Reproduce the lines below, substituting "screen-control assistant" for every occurrence of "computer-use agent" and leaving everything else unchanged.

====== Data supplied ======

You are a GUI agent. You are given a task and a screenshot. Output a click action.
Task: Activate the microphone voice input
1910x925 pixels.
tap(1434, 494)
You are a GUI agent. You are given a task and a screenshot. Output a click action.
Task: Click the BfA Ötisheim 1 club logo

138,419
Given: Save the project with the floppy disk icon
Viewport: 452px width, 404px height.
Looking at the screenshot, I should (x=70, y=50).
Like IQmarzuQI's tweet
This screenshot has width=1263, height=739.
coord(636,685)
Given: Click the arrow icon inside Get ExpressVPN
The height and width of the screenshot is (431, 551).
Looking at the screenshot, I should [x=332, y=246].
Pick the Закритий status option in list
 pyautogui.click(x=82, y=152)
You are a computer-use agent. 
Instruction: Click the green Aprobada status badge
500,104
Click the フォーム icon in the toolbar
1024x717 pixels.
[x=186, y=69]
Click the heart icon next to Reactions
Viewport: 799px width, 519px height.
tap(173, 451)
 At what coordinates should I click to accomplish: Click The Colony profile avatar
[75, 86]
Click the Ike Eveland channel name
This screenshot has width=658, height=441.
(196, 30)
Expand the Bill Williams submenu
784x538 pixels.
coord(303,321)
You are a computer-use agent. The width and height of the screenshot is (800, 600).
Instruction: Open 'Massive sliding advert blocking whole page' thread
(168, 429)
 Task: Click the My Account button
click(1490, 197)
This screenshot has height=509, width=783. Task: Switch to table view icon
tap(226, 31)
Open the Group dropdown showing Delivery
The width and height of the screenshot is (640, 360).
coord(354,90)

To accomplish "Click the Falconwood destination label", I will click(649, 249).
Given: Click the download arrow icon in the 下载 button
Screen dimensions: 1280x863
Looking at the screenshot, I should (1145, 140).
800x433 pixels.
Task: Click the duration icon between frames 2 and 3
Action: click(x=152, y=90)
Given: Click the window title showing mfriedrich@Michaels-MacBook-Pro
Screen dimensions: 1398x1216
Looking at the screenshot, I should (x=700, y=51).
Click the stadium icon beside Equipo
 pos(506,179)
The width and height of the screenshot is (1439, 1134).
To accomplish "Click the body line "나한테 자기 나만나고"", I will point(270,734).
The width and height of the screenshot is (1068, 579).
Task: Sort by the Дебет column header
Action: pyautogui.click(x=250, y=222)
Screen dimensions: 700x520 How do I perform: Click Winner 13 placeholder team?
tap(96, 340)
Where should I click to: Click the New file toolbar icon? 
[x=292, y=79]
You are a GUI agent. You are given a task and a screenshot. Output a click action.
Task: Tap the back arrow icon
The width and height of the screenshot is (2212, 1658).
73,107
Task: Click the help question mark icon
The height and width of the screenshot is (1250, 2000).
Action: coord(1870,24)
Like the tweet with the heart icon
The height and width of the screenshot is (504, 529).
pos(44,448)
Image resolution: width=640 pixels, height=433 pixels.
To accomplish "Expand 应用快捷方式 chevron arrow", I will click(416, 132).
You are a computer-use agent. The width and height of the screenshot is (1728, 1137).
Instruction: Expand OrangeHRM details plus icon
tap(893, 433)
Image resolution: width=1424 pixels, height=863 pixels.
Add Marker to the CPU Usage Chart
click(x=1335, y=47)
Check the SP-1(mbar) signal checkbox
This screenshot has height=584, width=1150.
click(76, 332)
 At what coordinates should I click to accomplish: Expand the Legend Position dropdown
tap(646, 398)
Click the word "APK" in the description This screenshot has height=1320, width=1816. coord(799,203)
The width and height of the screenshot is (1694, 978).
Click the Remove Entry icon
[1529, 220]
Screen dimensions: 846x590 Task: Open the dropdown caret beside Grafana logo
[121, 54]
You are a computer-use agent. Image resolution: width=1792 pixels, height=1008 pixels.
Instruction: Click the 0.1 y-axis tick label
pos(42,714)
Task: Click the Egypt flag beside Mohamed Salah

======

* The completed task:
You are a GUI agent. You are given a task and a screenshot. Output a click action.
Task: Activate the microphone voice input
1910x925 pixels.
tap(1434, 494)
You are a GUI agent. You are given a task and a screenshot. Output a click action.
Task: Click the BfA Ötisheim 1 club logo

138,419
Given: Save the project with the floppy disk icon
Viewport: 452px width, 404px height.
Looking at the screenshot, I should (x=70, y=50).
Like IQmarzuQI's tweet
This screenshot has width=1263, height=739.
coord(636,685)
Given: Click the arrow icon inside Get ExpressVPN
The height and width of the screenshot is (431, 551).
Looking at the screenshot, I should [x=332, y=246].
Pick the Закритий status option in list
 pyautogui.click(x=82, y=152)
You are a screen-control assistant. 
Instruction: Click the green Aprobada status badge
500,104
Click the フォーム icon in the toolbar
1024x717 pixels.
[x=186, y=69]
Click the heart icon next to Reactions
Viewport: 799px width, 519px height.
tap(173, 451)
 At what coordinates should I click to accomplish: Click The Colony profile avatar
[75, 86]
Click the Ike Eveland channel name
This screenshot has width=658, height=441.
(196, 30)
Expand the Bill Williams submenu
784x538 pixels.
coord(303,321)
You are a screen-control assistant. The width and height of the screenshot is (800, 600).
Instruction: Open 'Massive sliding advert blocking whole page' thread
(168, 429)
 Task: Click the My Account button
click(1490, 197)
This screenshot has height=509, width=783. Task: Switch to table view icon
tap(226, 31)
Open the Group dropdown showing Delivery
The width and height of the screenshot is (640, 360).
coord(354,90)

To accomplish "Click the Falconwood destination label", I will click(649, 249).
Given: Click the download arrow icon in the 下载 button
Screen dimensions: 1280x863
Looking at the screenshot, I should (1145, 140).
800x433 pixels.
Task: Click the duration icon between frames 2 and 3
Action: click(x=152, y=90)
Given: Click the window title showing mfriedrich@Michaels-MacBook-Pro
Screen dimensions: 1398x1216
Looking at the screenshot, I should (x=700, y=51).
Click the stadium icon beside Equipo
 pos(506,179)
The width and height of the screenshot is (1439, 1134).
To accomplish "Click the body line "나한테 자기 나만나고"", I will point(270,734).
The width and height of the screenshot is (1068, 579).
Task: Sort by the Дебет column header
Action: pyautogui.click(x=250, y=222)
Screen dimensions: 700x520 How do I perform: Click Winner 13 placeholder team?
tap(96, 340)
Where should I click to: Click the New file toolbar icon? 
[x=292, y=79]
You are a GUI agent. You are given a task and a screenshot. Output a click action.
Task: Tap the back arrow icon
The width and height of the screenshot is (2212, 1658).
73,107
Task: Click the help question mark icon
The height and width of the screenshot is (1250, 2000).
Action: coord(1870,24)
Like the tweet with the heart icon
The height and width of the screenshot is (504, 529).
pos(44,448)
Image resolution: width=640 pixels, height=433 pixels.
To accomplish "Expand 应用快捷方式 chevron arrow", I will click(416, 132).
You are a screen-control assistant. The width and height of the screenshot is (1728, 1137).
Instruction: Expand OrangeHRM details plus icon
tap(893, 433)
Image resolution: width=1424 pixels, height=863 pixels.
Add Marker to the CPU Usage Chart
click(x=1335, y=47)
Check the SP-1(mbar) signal checkbox
This screenshot has height=584, width=1150.
click(76, 332)
 At what coordinates should I click to accomplish: Expand the Legend Position dropdown
tap(646, 398)
Click the word "APK" in the description This screenshot has height=1320, width=1816. coord(799,203)
The width and height of the screenshot is (1694, 978).
Click the Remove Entry icon
[1529, 220]
Screen dimensions: 846x590 Task: Open the dropdown caret beside Grafana logo
[121, 54]
You are a screen-control assistant. Image resolution: width=1792 pixels, height=1008 pixels.
Instruction: Click the 0.1 y-axis tick label
pos(42,714)
Task: Click the Egypt flag beside Mohamed Salah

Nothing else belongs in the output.